READING PASSAGE:
========

Re: Embedded mode ignite on spark for cache data lost issues

Valentin Kulichenko
There is already a discussion on user list regarding this [1]. Let's
continue there as this is not for the dev list. I will try to respond there
shortly.

[1]
http://apache-ignite-users.70518.x6.nabble.com/Embedded-mode-ignite-on-spark-td6942.html

-Val

On Sun, Aug 14, 2016 at 6:24 PM, percent620 <[hidden email]> wrote:

> I will describe my issues detailed as below. I have the same code on two
> scenarios  but first one is correct and second one is not correct.
>
> I'm studying ignite recent days but can't get correct result on
> this....Hopefully anyone can help me on this.
>
> ==============================
> 1、Run ignite with spark-shell
> 1)./spark-shell --jars
> /u01/xxx/apache-ignite-hadoop-1.6.0-bin/libs/ignite-core-1.
> 6.0.jar,/u01/xxx/apache-ignite-hadoop-1.6.0-bin/libs/
> ignite-spark/ignite-spark-1.6.0.jar,/u01/xxx/apache-ignite-
> hadoop-1.6.0-bin/libs/cache-api-1.0.0.jar,/u01/xxx/apache-
> ignite-hadoop-1.6.0-bin/libs/ignite-log4j/ignite-log4j-1.6.
> 0.jar,/u01/xxx/apache-ignite-hadoop-1.6.0-bin/libs/ignite-
> log4j/log4j-1.2.17.jar
> --packages
> org.apache.ignite:ignite-spark:1.6.0,org.apache.ignite:ignite-spring:1.6.0
>
> 2)running the following code on spark-shell
> val ic = new IgniteContext[Int, Int](sc, () => new
> IgniteConfiguration(),false)
>     val sharedRDD = ic.fromCache("sharedBaselineCacheRDD")
>     val initalRDD = sc.parallelize(1 to 100000,10).map(i => (i, i))
>     println("initalRDD.counter=/. " + initalRDD.count() +"\t
> partitionCounter=> " + initalRDD.partitions.size)
>
>     //sharedRDD.saveValues(initalRDD.map(line=>line._1))
>     sharedRDD.savePairs(initalRDD, true)//override cache on ignite
>     println("=====>totalIgniteEmbedCounter" + sharedRDD.count + "\t
> igniteParitionCounter => " + sharedRDD.partitions.size)
>     println("=====>totalIgniteFilterConditionEmbedCounter" +
> sharedRDD.filter(_._2 > 50000).count)
>
> 3)result as below
> scala> import org.apache.ignite.spark._
> import org.apache.ignite.spark._
>
> scala> import org.apache.ignite.configuration._
> import org.apache.ignite.configuration._
>
> scala> val ic = new IgniteContext[Int, Int](sc, () => new
> IgniteConfiguration(),false)
> ic: org.apache.ignite.spark.IgniteContext[Int,Int] =
> org.apache.ignite.spark.IgniteContext@74e72ff4
>
> scala>     val sharedRDD = ic.fromCache("sharedBaselineCacheRDD")

========

DATASET EXTRACT:
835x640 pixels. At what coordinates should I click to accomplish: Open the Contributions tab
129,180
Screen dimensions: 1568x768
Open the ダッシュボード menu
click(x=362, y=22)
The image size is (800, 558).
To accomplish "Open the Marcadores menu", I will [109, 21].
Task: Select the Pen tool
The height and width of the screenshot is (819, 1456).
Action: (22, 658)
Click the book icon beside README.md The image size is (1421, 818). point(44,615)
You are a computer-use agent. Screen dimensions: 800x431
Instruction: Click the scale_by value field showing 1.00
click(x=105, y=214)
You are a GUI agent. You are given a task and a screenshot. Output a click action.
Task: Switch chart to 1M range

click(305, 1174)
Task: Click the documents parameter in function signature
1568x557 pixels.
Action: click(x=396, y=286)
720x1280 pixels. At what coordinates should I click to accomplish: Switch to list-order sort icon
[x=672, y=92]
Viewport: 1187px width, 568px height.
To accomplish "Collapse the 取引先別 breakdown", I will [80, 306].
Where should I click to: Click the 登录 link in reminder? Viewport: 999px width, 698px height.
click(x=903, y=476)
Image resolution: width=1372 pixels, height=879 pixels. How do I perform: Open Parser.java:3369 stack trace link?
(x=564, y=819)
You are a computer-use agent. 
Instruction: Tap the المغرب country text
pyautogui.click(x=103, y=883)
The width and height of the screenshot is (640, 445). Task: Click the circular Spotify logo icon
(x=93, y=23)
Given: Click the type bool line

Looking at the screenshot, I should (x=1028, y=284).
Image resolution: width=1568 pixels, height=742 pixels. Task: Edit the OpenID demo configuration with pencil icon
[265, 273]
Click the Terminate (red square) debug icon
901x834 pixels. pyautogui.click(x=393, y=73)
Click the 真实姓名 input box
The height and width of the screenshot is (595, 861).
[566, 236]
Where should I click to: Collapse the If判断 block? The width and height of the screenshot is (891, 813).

========

WORK INSTRUCTIONS:
1. Say whether each statement agrees with the Ignite thread. Answer yes or no, and quote the deciding words of the text.
(a) Valentin Kulichenko wants the discussion to continue on the dev list.
(b) The message from percent620 was sent on a Sunday in August 2016.
(c) percent620 reports that the same code gives a correct result in both scenarios.
2. Rewrite the part of the Ignite thread starting at "On Sun, Aug" and ending at "me on this.", putting "cases" in place of "scenarios".

REPLIES:
1.
(a) No: "Let's continue there as this is not for the dev list."
(b) Yes: "On Sun, Aug 14, 2016 at 6:24 PM, percent620 <[hidden email]> wrote:"
(c) No: "first one is correct and second one is not correct"

2.
On Sun, Aug 14, 2016 at 6:24 PM, percent620 <[hidden email]> wrote:

> I will describe my issues detailed as below. I have the same code on two
> cases  but first one is correct and second one is not correct.
>
> I'm studying ignite recent days but can't get correct result on
> this....Hopefully anyone can help me on this.